_THE PROBLEM_
Which lines run from the one containing "Click the 寄付 donate button" to the end of the listing below? Write them out exactly, both ends included, with nothing else.

_MATERIAL FOR THIS EXERCISE_
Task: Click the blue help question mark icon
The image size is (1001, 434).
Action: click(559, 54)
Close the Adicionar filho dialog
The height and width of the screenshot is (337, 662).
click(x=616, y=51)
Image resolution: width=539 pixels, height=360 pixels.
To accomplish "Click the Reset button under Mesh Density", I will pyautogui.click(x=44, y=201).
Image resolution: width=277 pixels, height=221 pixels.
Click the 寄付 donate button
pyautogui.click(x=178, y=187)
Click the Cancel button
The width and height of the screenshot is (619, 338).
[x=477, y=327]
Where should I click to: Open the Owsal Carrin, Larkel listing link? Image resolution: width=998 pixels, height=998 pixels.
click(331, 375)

_TASK SOLUTION_
Click the 寄付 donate button
pyautogui.click(x=178, y=187)
Click the Cancel button
The width and height of the screenshot is (619, 338).
[x=477, y=327]
Where should I click to: Open the Owsal Carrin, Larkel listing link? Image resolution: width=998 pixels, height=998 pixels.
click(331, 375)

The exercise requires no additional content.